First, the motion lacks an adequate basis in law. Regardless of whether I.O.B. failed to challenge on appeal or whether the Southern District and United States Court of Appeals for the Second Circuit overlooked the obvious ultra vires nature of the Southern District's final judgment with regard to paragraph 4(e) (see Docket Entries 123 and 184, respectively, at 2), plaintiffs have failed to cite to a single case from this Circuit which stands for the proposition that this Court is bound by a final judgment of another district court which it is firmly convinced exceeded permissible legal limits.*fn2 Simply put, and as plaintiffs themselves have argued to this Court on numerous occasions, the "tomato sauce case"" had nothing whatsoever to do with restaurant services or federal registrations for either party's marks for such services:
We agree with the Defendants that the injunction exceeds the proper scope of this litigation by purporting to restrict the Defendants' identification of their restaurant business. Injunction, ¶ 4(f). The restaurants have coexisted with similar names for decades. Indeed, that circumstance has inured to the benefit of the Plaintiff by affording it the opportunity to use the dominant feature of its name, "Patsy's," in its sauce labeling, despite the prior use of that same feature in the name of the Defendants' restaurant. Having secured that benefit in a suit concerned with its recent decision to market pasta sauce, the Plaintiff cannot use this litigation to restrict the way the Defendants have been identifying their restaurant business for several decades.

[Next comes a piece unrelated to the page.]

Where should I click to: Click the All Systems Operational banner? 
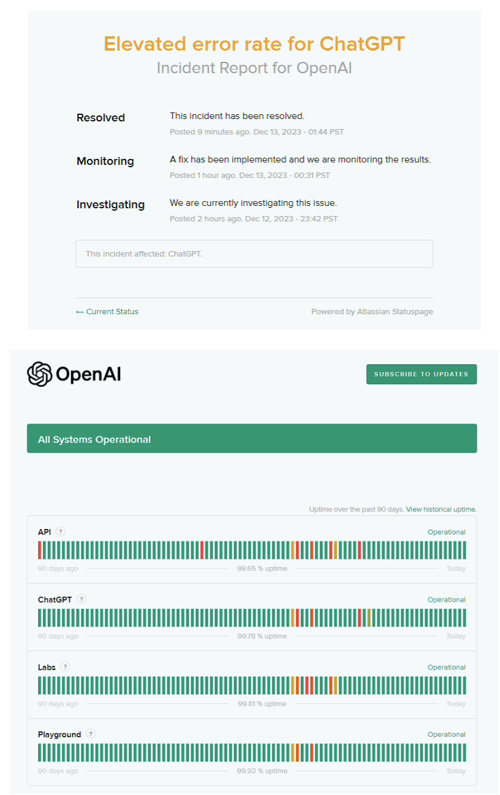coord(252,439)
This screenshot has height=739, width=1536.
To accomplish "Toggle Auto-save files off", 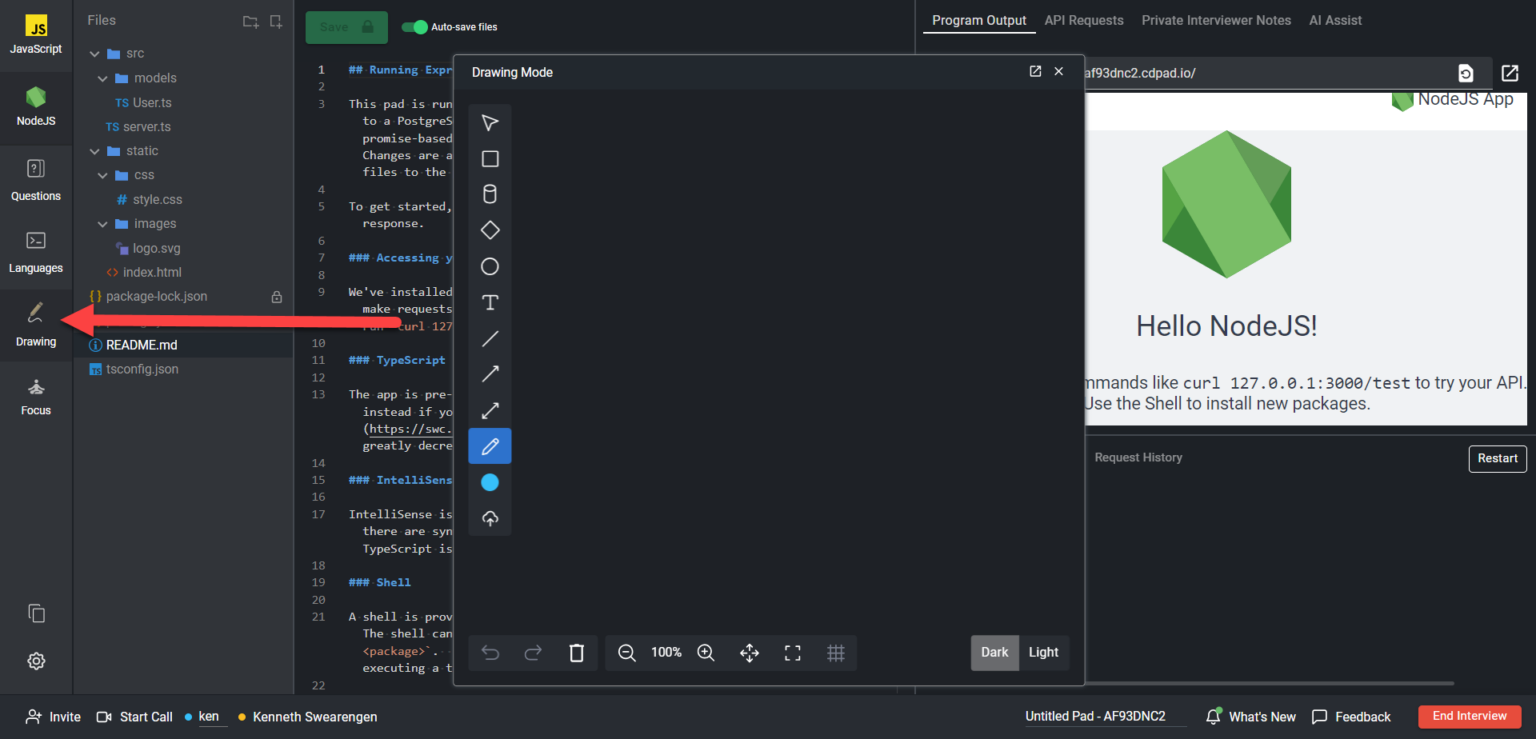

Whether or not such relief might be warranted in a suit concerned with restaurant services is beyond the scope of this litigation. Although we conclude that the injunction should be confined to the marketing of pasta sauce and food products and should not reach the Defendants' restaurant business, we suggest to both sides that henceforth they would be well advised to minimize the risk of confusion by identifying their restaurants by the complete names: "Patsy's Italian Restaurant" and "Patsy's Pizzeria."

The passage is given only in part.